As with all Aerostich gear, the Transit 3 carries a 30-day money-back return policy (in new condition) and a two-year guarantee against defects in materials or workmanship. Sizing issues notwithstanding, I’m thoroughly impressed with the Transit 3, even before riding the first mile in it. With sizing now sorted and hopes that some break-in will take care of my other initial concerns, I’m excited to begin the on-road assessments. When was the last time you looked forward to riding in the rain?

At $1,037 for the jacket and $927 for the pants (a $100 discount applies when buying both together), owning a Transit 3 involves considerable financial commitment. Given Aerostich’s history of producing extraordinary riding gear and the initial impression of superlative quality delivered by this suit, it seems likely real-world use will yield evidence such price tags are fully justified. Stay tuned to see if long-term testing supports the cost of ownership.

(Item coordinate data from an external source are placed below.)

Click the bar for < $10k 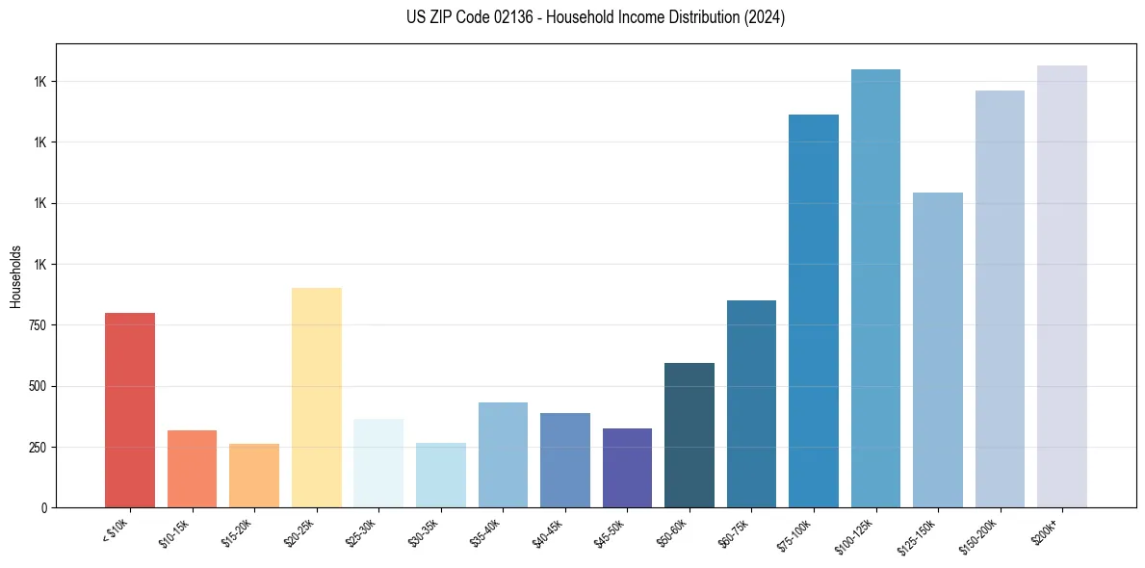[130, 410]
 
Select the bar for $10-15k [192, 469]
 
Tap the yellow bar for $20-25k [317, 398]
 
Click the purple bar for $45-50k [627, 468]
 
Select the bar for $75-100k [814, 311]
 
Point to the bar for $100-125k [875, 289]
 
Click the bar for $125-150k [938, 349]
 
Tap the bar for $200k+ [1062, 287]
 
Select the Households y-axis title [16, 275]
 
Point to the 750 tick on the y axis [38, 325]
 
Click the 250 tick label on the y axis [38, 448]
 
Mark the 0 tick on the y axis [44, 508]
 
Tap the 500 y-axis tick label [38, 386]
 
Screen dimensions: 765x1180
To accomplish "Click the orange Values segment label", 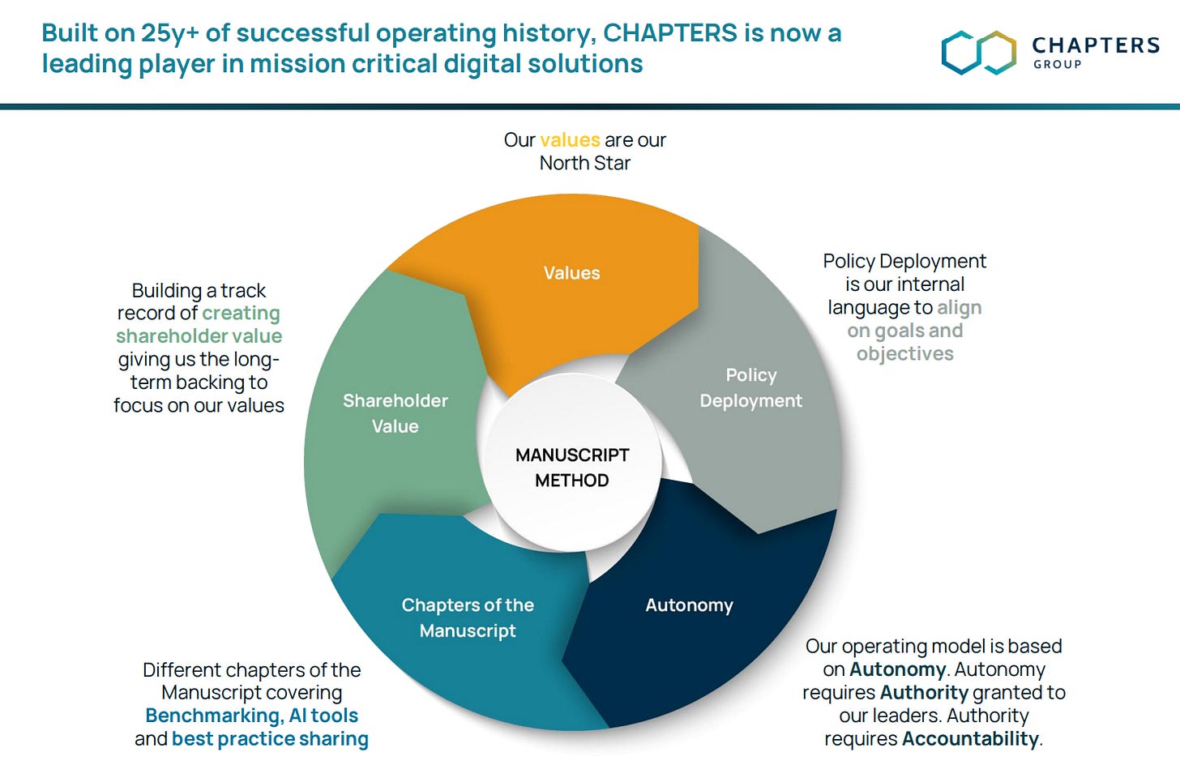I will tap(571, 273).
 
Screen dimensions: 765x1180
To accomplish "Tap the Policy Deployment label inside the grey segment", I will tap(750, 387).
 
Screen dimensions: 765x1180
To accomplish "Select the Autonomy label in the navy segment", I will tap(689, 605).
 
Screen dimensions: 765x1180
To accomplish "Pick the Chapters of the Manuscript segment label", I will tap(468, 618).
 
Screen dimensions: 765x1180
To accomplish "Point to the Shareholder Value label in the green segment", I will tap(395, 413).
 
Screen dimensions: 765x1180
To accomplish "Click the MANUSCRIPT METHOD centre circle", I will tap(571, 468).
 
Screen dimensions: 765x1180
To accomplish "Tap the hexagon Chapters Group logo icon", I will tap(978, 53).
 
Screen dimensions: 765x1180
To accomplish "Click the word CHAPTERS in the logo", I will tap(1096, 45).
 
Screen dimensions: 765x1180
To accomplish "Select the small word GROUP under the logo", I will tap(1057, 65).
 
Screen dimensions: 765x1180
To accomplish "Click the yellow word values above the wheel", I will tap(569, 140).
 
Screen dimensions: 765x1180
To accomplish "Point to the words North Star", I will tap(584, 163).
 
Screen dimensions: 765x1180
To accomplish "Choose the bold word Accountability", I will tap(970, 739).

2 thoughts on “Introducing the Aerostich Transit 3 suit

  • Thanks, Ray. Those boots are the Web GTX model from Alpinestars, my review of which you can find in the June ’22 issue of BMW Owner’s News. Let us know how how the Transit 3 works for you!

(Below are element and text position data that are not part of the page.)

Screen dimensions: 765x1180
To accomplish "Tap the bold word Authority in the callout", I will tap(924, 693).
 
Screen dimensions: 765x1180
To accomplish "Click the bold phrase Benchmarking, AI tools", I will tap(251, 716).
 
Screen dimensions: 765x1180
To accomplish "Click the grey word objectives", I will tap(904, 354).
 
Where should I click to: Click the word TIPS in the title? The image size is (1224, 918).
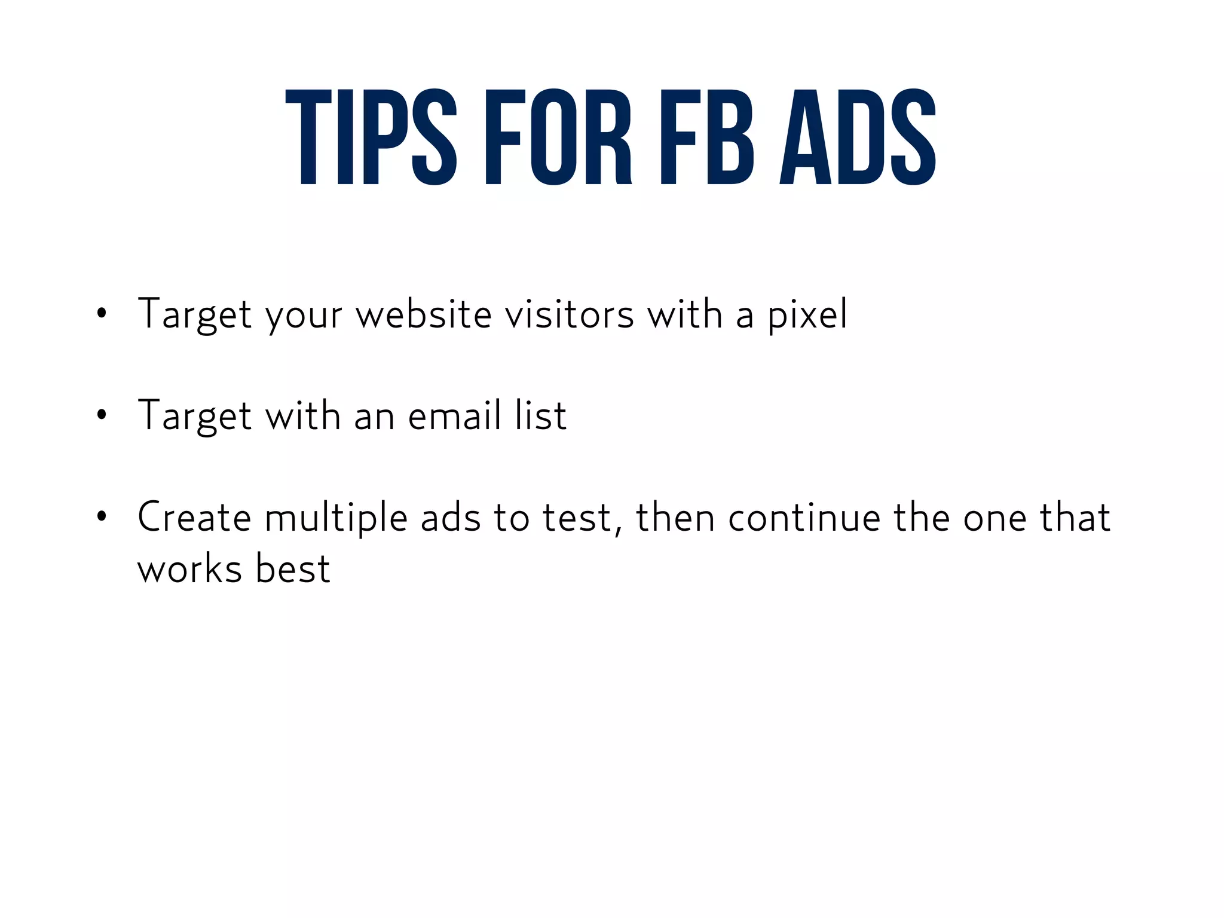click(x=371, y=137)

  • Very detailed review! Until reading it, I had all but given up on a full set of leathers–not so much for the price, but for fear of not finding a set that would fit my well over the hill physique. Assuming I can find the right combination of sizes (for the jacket and pants) I’d be more than willing to give leather a shot. By the way, the set looked smashing on you. Curious–what were the boots you wore in the photos?